In that slide he says the with-feedback temperature E changed by 1.0/0.7 = 1.43 times the corresponding change in without-feedback temperature R from 254.8 to 255.5. By contending that it’s better to extrapolate by using average slope than, as is more typical, by using local slope (perturbation ratio), he draws the implausible inference that the further change in E corresponding to the further change in R from 255.5 to 255.84 will not be 1. 43 times that 0.34 change in R but will only be 0.5 times that change: 1.17 K – 1.0 K = 0.17 K.

He evaded the obvious question: Does he really believe it’s plausible that E would change by only half the change in R from 255.5 to 255.84 when it changed by 1.43 times the change in R from 254.8 to 255.5? What brought about this abrupt change in the relationship between “reference” temperature R and equilibrium temperature E?

Instead of addressing that obvious question directly he produced went off into various reasons why ECS should be low and how he came up with the slide numbers (or what he’s using in their stead these days; he’s pretty whimsical about the values he uses). But the issue isn’t whether ECS is low, it’s whether Lord Monckton’s views of feedback theory justify concluding that the IPCC’s erroneous use of perturbations is the reason for the IPCC’s high ECS values.

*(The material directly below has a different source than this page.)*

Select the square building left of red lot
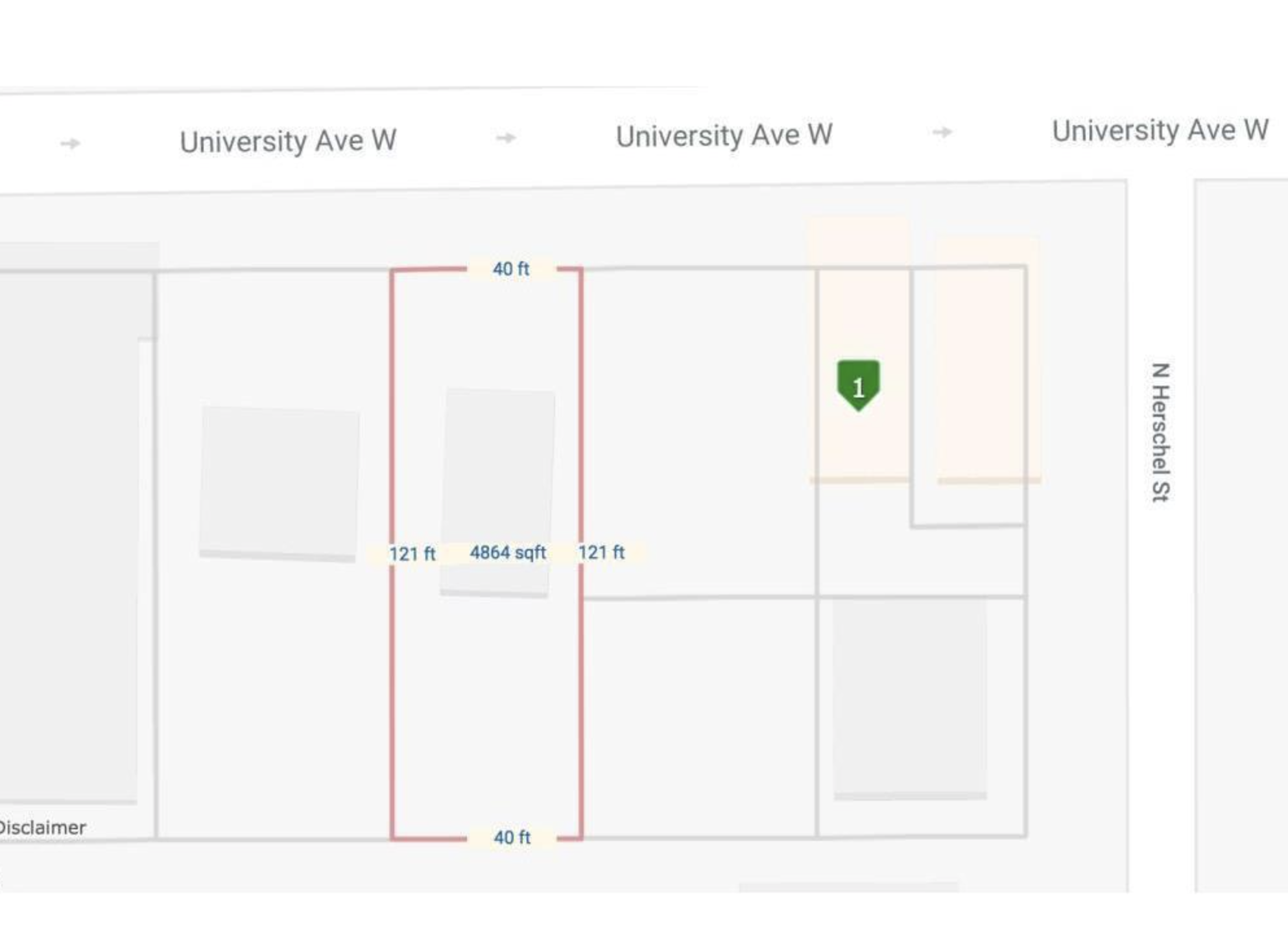This screenshot has height=944, width=1288. 279,483
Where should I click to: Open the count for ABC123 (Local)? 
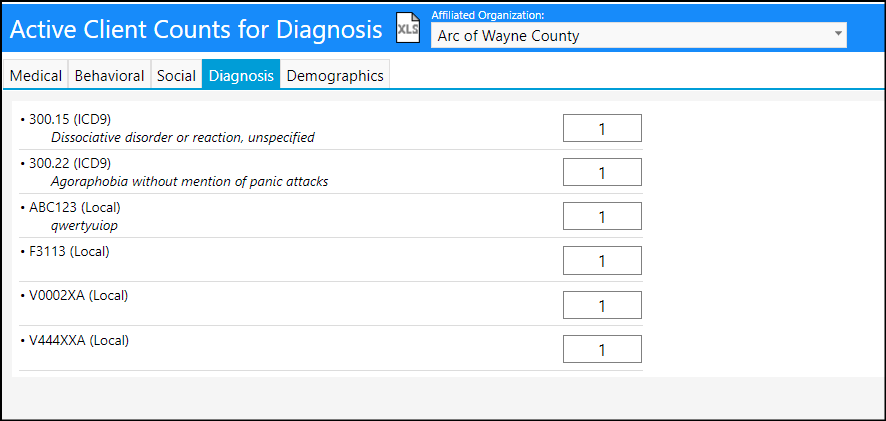coord(602,216)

And on that issue he fails. We just showed, in fact, that using perturbations as he contends the IPCC uses them doesn’t result in ECS values nearly as high as what the IPCC gets.

Moreover, he has based a lot of his arguments over the past year on Hendrik Bode and feedback in electronic circuits, and his comment above again trots out that tired old makeweight that “among my co-authors are a professor of applied control theory, a professor of climatology, a professor of statistics, an award-winning solar astrophysicist, several control engineers, an engineer who teaches control theory where it matters, at a nuclear power station, etc., etc.”

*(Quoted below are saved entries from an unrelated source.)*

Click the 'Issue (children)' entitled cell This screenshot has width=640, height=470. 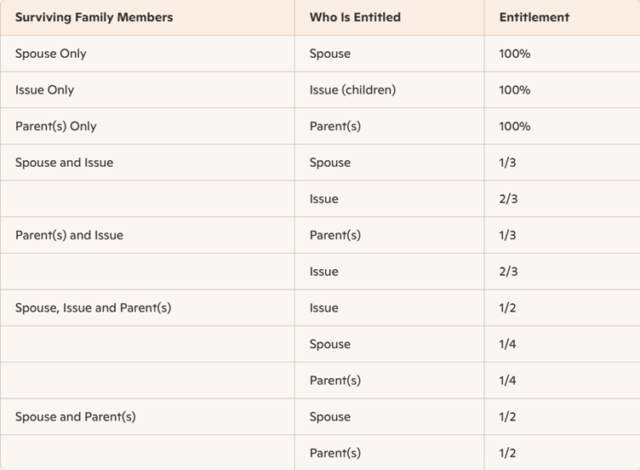coord(352,90)
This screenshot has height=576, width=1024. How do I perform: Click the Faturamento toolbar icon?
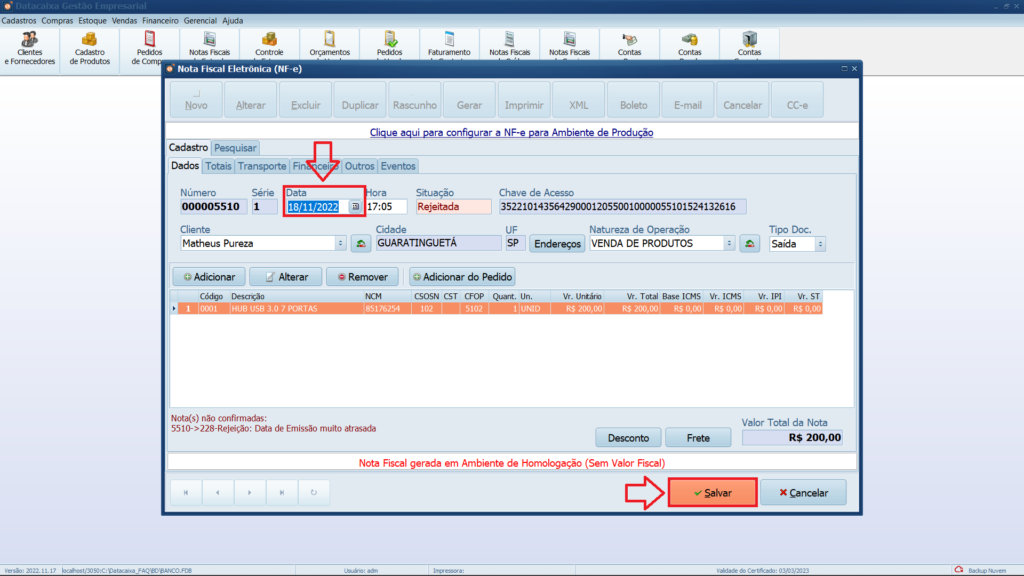coord(449,45)
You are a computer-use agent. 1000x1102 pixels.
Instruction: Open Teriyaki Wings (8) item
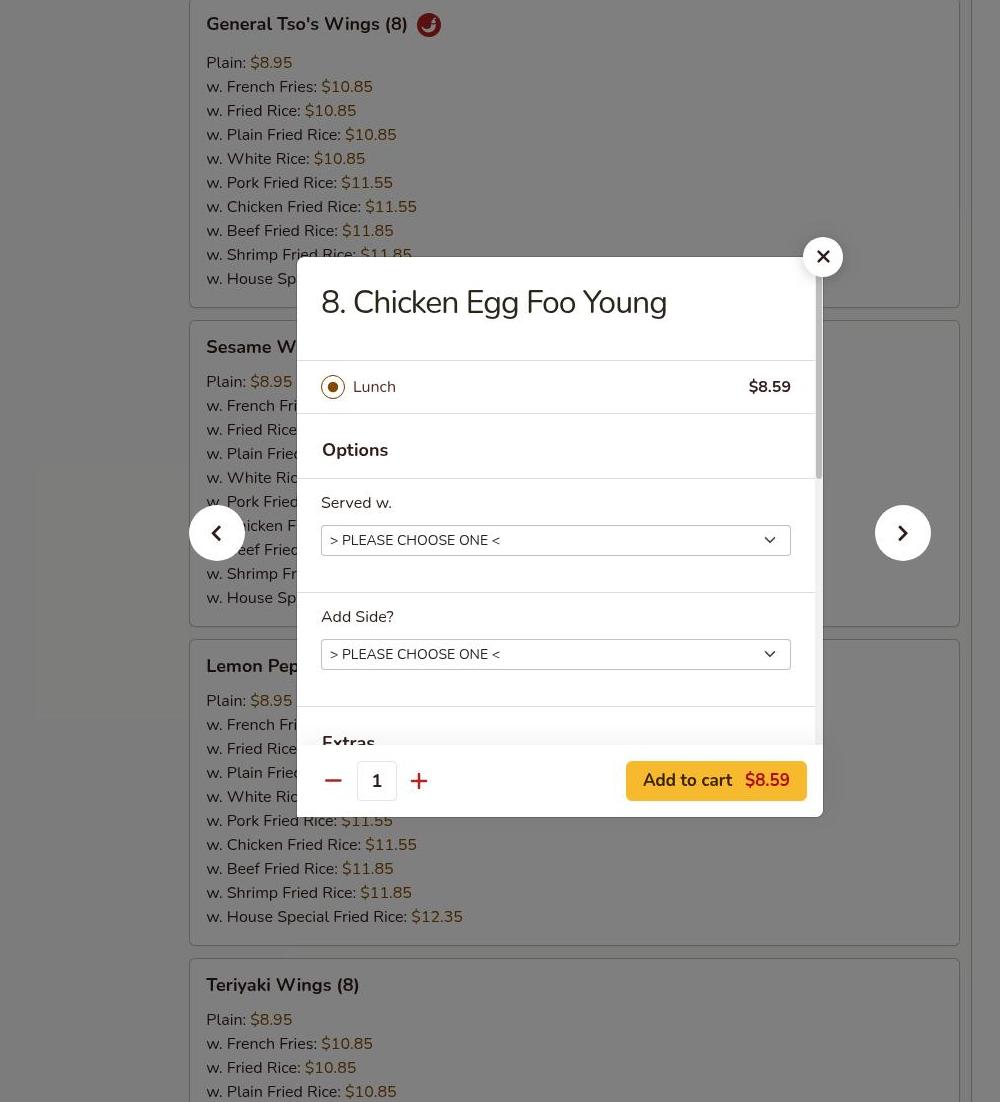click(282, 985)
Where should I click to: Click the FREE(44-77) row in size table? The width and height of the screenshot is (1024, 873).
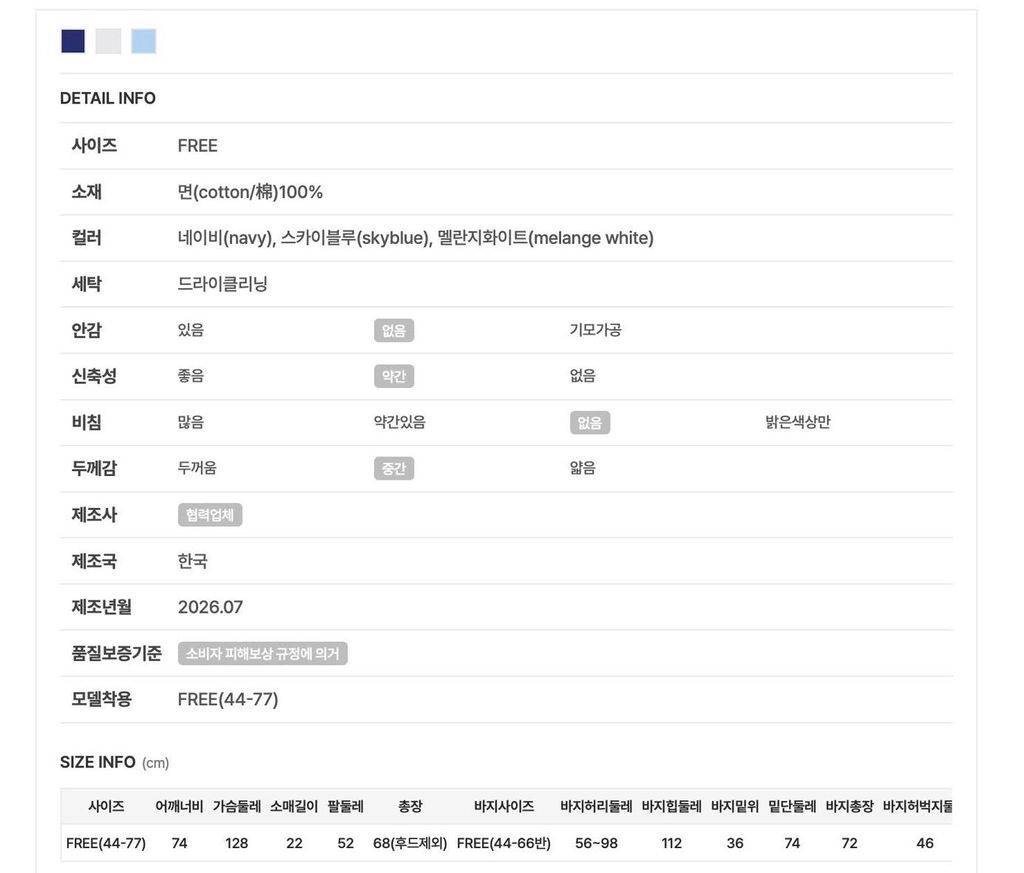click(x=506, y=843)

Really, he should put up or shut up. I could lay out a feedback-amplifier circuit illustrating that the perturbation approach is superior to his, for example, and he could have his platoon of co-authors make the case that I’m all wet. That should be easy, shouldn’t it? I mean, all those eminences against a single tired old lawyer. How could they lose?

Unless, of course, they aren’t all the makes them out to be. We are entitled to speculate that this is why he won’t accept that challenge.

Now, among his confused ramblings there actually is an added argument that we could clean up to something that’s at least internally consistent. It would go something like the following.

The extrapolation slope is a ratio of with- to without-feedback temperatures. Noise in the with-feedback temperature E, i.e., in the numerator of that ratio, detracts much more from slope accuracy if the denominator is a small, perturbation value than if it’s a large, entire-quantity value. So it’s better to use Lord Monckton’s large-signal, entire-quantity-based slope value even if in the absence of noise the small-signal, perturbation-based slope value would be a little more accurate.

That noise argument has a surface plausibility, but as a justification for substituting Lord Monckton’s approach it begs the ultimate question: it assumes that ECS isn’t high.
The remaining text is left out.